Data Source: original data - https://www.kaggle.com/chicago/chicago-energy-usage-2010
or https://data.cityofchicago.org/Environment-Sustainable-Development/Energy-Usage-2010/8yq3-m6wp
Files: Need a account to download data from kaggle, but the file has the same name for both links - energy_usage_2010.csv
How to clean Data:
To clean the data, you would have to clean it on excel for a majority of the part.
Once the data file has been downloaded delete all the columns that are not needed. The columns you'll need are Community Area Name, Census Block, Building Type, KWH total, KWH monthly, THERM total, THERM monthly, total population, average stories, average building age, occupied units percent, and renter occupied housing percentage.
Next to get the TRACT number for each block start by creating a new column for GEOID without a block number. Trim the left 4 numbers of the GEOID by using the function LEFT(D2,LEN(D2)-4). Double click the corner of the cell to apply it all the rows.
Next create a another column for the TRACT value. Trim the first 5 numbers of the new GEOID created without the the block numbers using the RIGHT function in excel. ei. RIGHT(D2,LEN(D2) - 5). The result should be the TRACT number for the block.
When applying it to the first row, double click the bottom of the cell to apply to the rest of the rows, and you should finally have a column with the TRACT value of the CENSUS block.
To get the data on 10% census tracts within the entire city for specific topics such as the ones mentioned above, create new columns and name them appropriately such as 10%_topic.
Then do the PERCENTILE function on the first row for a specific column, and click the the bottom right square of the cell where function was applied and double click. This will apply the function to all rows. For each row it will either be true or false depending on whether the row value is within the 10% percentile of any specific column.
Repeat steps 2 and 3 for each column that has data on oldest buildings, newest buildings, tallest buildings, block that use the most electricity and gas over the year, most population, most occupied unit percentage, and highest percentage of renters.
Also all the cells that have blanks for number values convert to zero.
In my project I saved the file as .xlsx file type.

* [TASKS]
#1 According to the data-cleaning instructions, what is the name of the data file downloaded from both links?
#2 Decide whether each statement agrees with the data-cleaning instructions. Answer yes or no, and quote the deciding words.
(a) Downloading the data from Kaggle requires an account.
(b) Cells with blanks for number values should be left empty.
(c) The TRACT value is obtained with the RIGHT function in Excel.
#3 Write out the part of the data-cleaning instructions that begins at the words "To get the data" and stops after the words "as .xlsx file type.".

* [AVAILABLE DATA]
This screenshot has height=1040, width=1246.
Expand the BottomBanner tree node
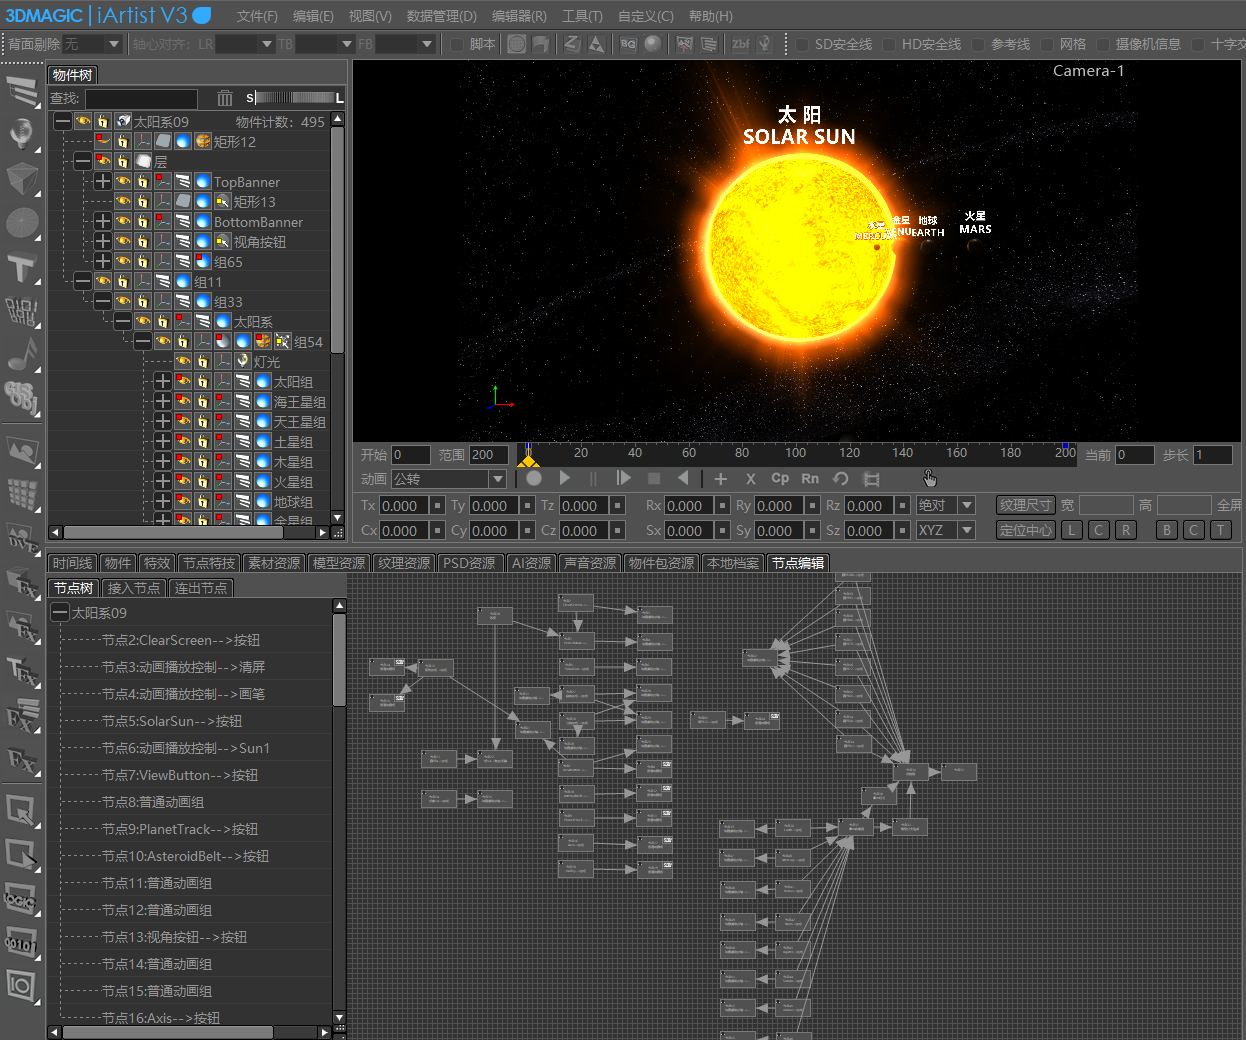[103, 222]
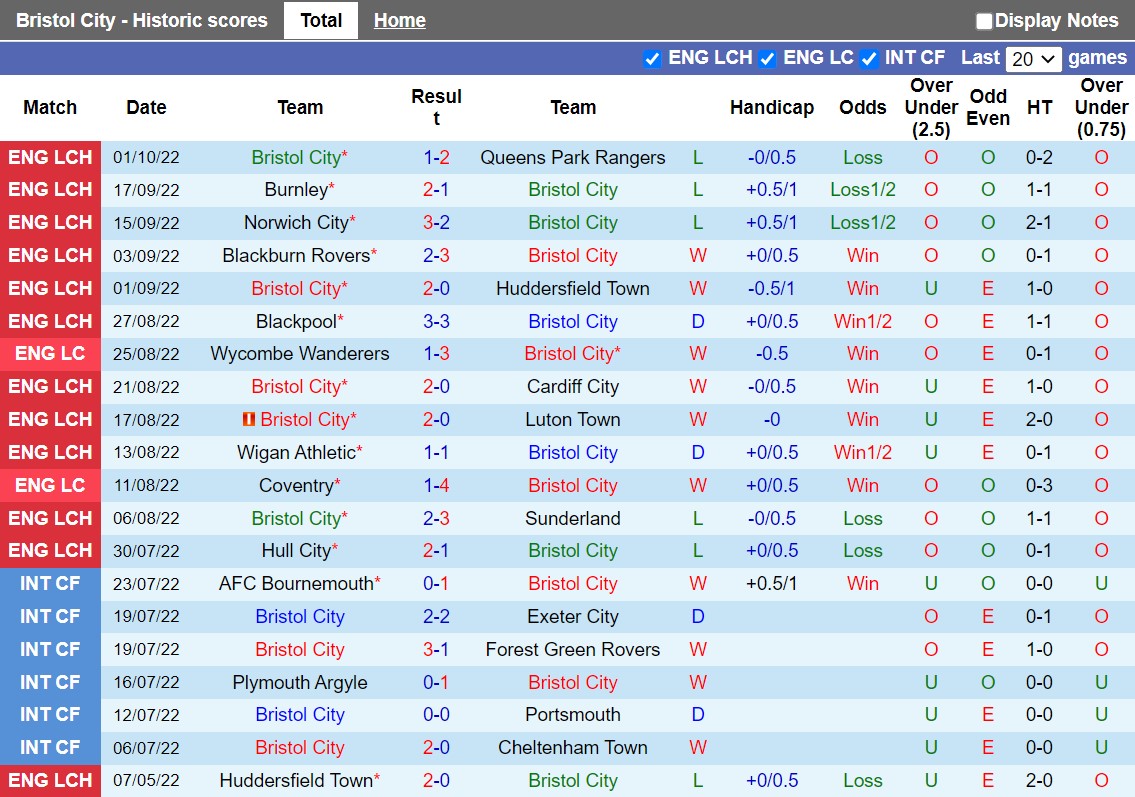Viewport: 1135px width, 797px height.
Task: Click the Handicap column header
Action: coord(771,107)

* [SOLVED PROBLEMS]
#1 energy_usage_2010.csv

#2
(a) Yes: "Need a account to download data from kaggle"
(b) No: "Also all the cells that have blanks for number values convert to zero."
(c) Yes: "using the RIGHT function in excel"

#3
To get the data on 10% census tracts within the entire city for specific topics such as the ones mentioned above, create new columns and name them appropriately such as 10%_topic.
Then do the PERCENTILE function on the first row for a specific column, and click the the bottom right square of the cell where function was applied and double click. This will apply the function to all rows. For each row it will either be true or false depending on whether the row value is within the 10% percentile of any specific column.
Repeat steps 2 and 3 for each column that has data on oldest buildings, newest buildings, tallest buildings, block that use the most electricity and gas over the year, most population, most occupied unit percentage, and highest percentage of renters.
Also all the cells that have blanks for number values convert to zero.
In my project I saved the file as .xlsx file type.